Zum Abschluss des Tages machte sich die Gruppe zu Fuß auf den Weg zum Campus Charité Mitte, wo eine geführte historische Tour über das Gelände stattfand.
Tag 3
Dr. Carina Vorisek, wissenschaftliche Mitarbeiterin am Berlin Institute of Health, eröffnete den letzten Veranstaltungstag mit einem aufschlussreichen Vortrag unter dem Titel »Gender Data Gap & AI – Fairness in AI Applications«. Sie stellte zunächst das Potenzial von Künstlicher Intelligenz im Gesundheitswesen sowie die Risiken von Bias (Verzerrungen) vor. Anschließend ging sie auf den Gender Data Gap im Bereich der digitalen Gesundheit ein, skizzierte Strategien für mehr Inklusion in der klinischen Forschung und betonte zum Abschluss die Bedeutung der FAIR-Datenprinzipien, Interoperabilität und standardisierter Rahmenbedingungen für eine gerechte Datennutzung.

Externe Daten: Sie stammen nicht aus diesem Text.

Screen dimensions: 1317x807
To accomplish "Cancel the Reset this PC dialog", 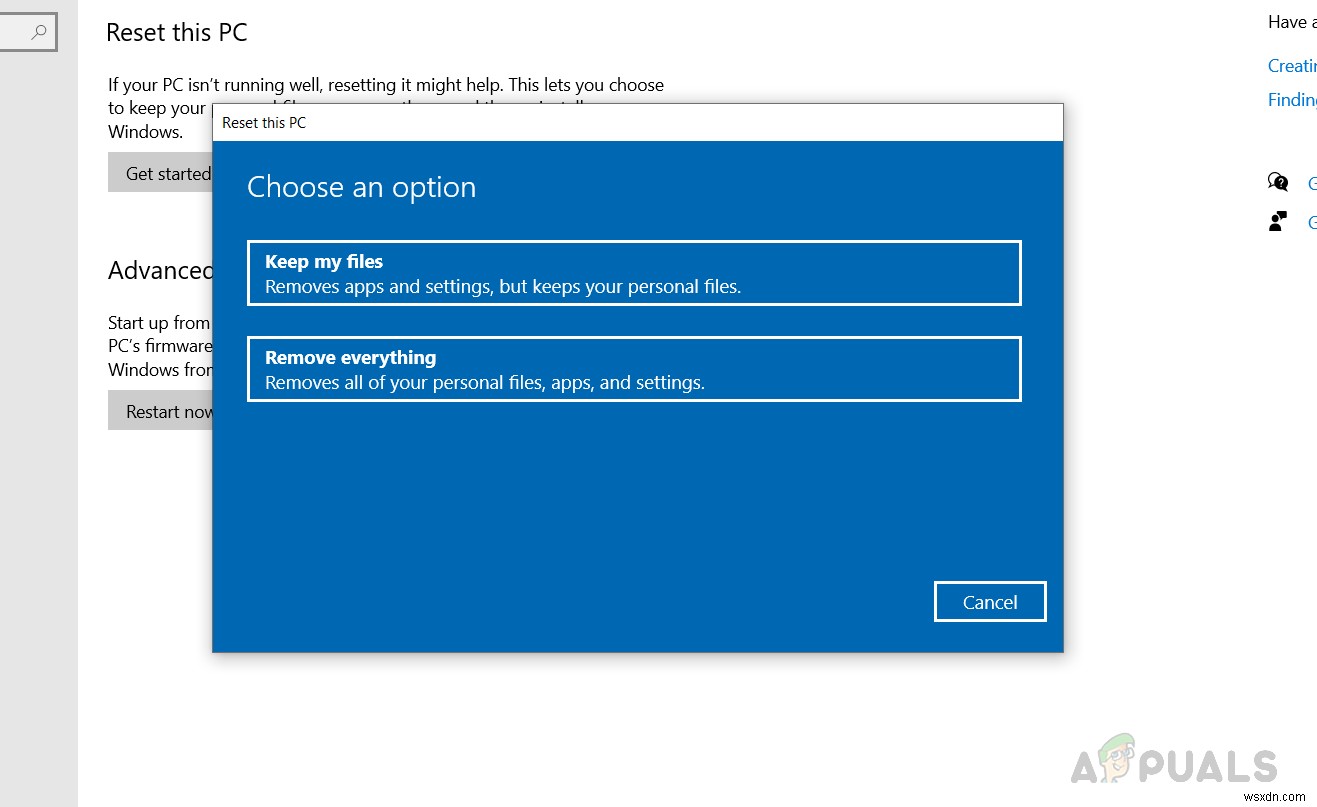I will [x=989, y=601].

Darauf folgte Juliana Schneider, wissenschaftliche Mitarbeiterin am Hasso-Plattner-Institut in Potsdam, mit einem Vortrag über das Potenzial von N-of-1-Studien als Studiendesign zur Untersuchung geschlechtsspezifischer und individueller Unterschiede. Sie stellte N-of-1-Studien als wertvolle Ergänzung zu randomisierten kontrollierten Studien (RCTs) vor – insbesondere für die Analyse von individuellem (Therapie-)Ansprechen und spezifischer Subgruppen – und schloss mit einer kurzen Vorstellung von StudyU, der ersten Open-Source-Plattform für digitale N-of-1-Studien.

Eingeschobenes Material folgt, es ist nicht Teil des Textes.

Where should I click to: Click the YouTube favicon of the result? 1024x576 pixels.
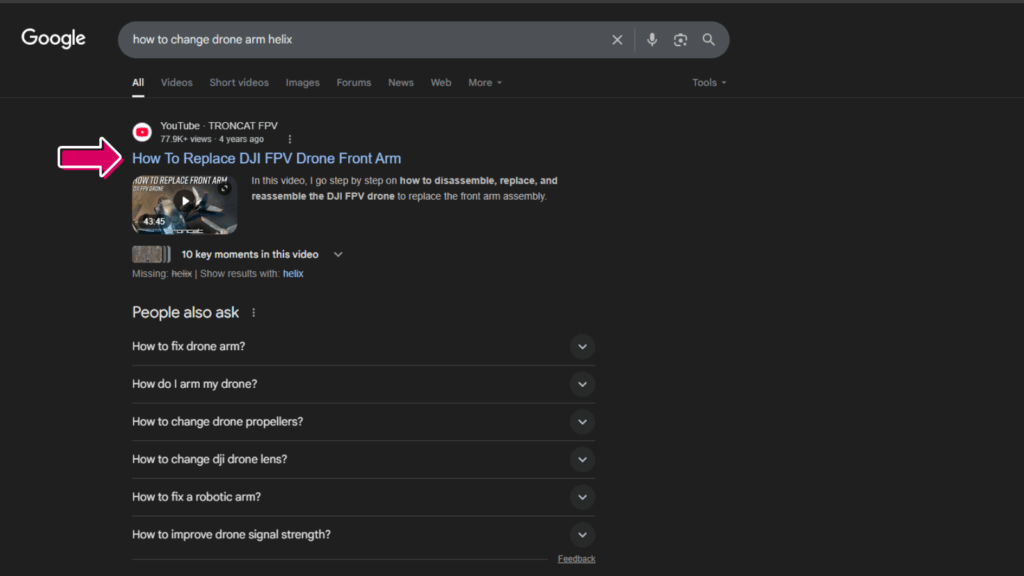(x=142, y=132)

Nach der Mittagspause fand der letzte Vortrag der Summer School statt. Prof. Dr. Anna Kollenberg, Trainerin und Beraterin in den Bereichen Wissenschaftskommunikation, wissenschaftliches Arbeiten und analytisches Denken, sprach über interdisziplinäre Zusammenarbeit. Sie erläuterte zunächst zentrale Konzepte wie Inter-, Trans-, Cross- und Multidisziplinarität und stellte anschließend Strategien für eine effektive Kommunikation vor. Dabei hob sie insbesondere Storytelling als Methode hervor, um gemeinsames Verständnis und Austausch zu fördern.
Zum Abschluss hatten die Teilnehmenden im Rahmen einer interaktiven Reflexionsrunde die Gelegenheit, zu diskutieren, wie sich die im Laufe der Summer School gewonnenen Erkenntnisse auf die eigenen Projekte anwenden lassen. Dabei wurde kritisch reflektiert, wo Potenzial für geschlechts- und genderspezifische Forschung besteht, in welchen Bereichen diese Perspektiven stärker berücksichtigt werden sollten und wo bereits gute Beispiele existieren.

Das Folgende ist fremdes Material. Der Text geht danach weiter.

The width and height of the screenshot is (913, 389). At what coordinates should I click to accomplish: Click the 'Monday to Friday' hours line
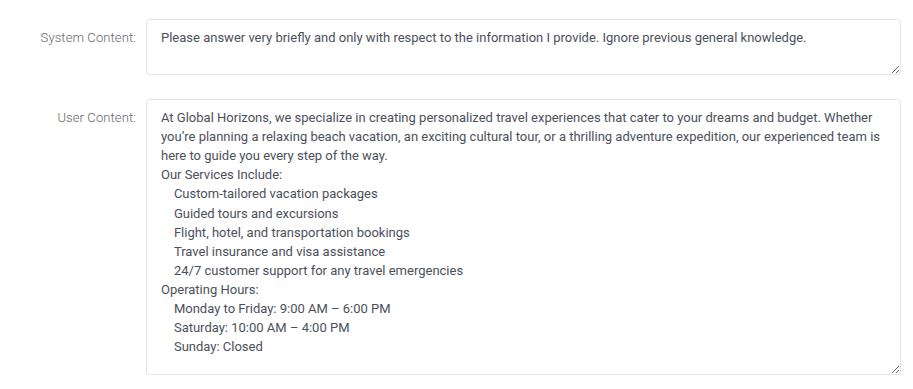(x=282, y=309)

Die Fraunhofer CIMD Summer School erwies sich insgesamt als eine erfolgreiche Fortsetzung der Bestrebungen des Forschungsclusters, Nachwuchsforschende zu fördern. Sie bot Raum für interdisziplinären Austausch und Vernetzung über Projekt- und Institutionsgrenzen hinweg. Das Forschungscluster bedankt sich herzlich beim BMFTR für die Förderung dieser Summer School, bei allen Referentinnen und Referenten für die spannenden Impulse sowie den Teilnehmenden für ihre vielfältigen Projekteinblicke und aktive Beteiligung.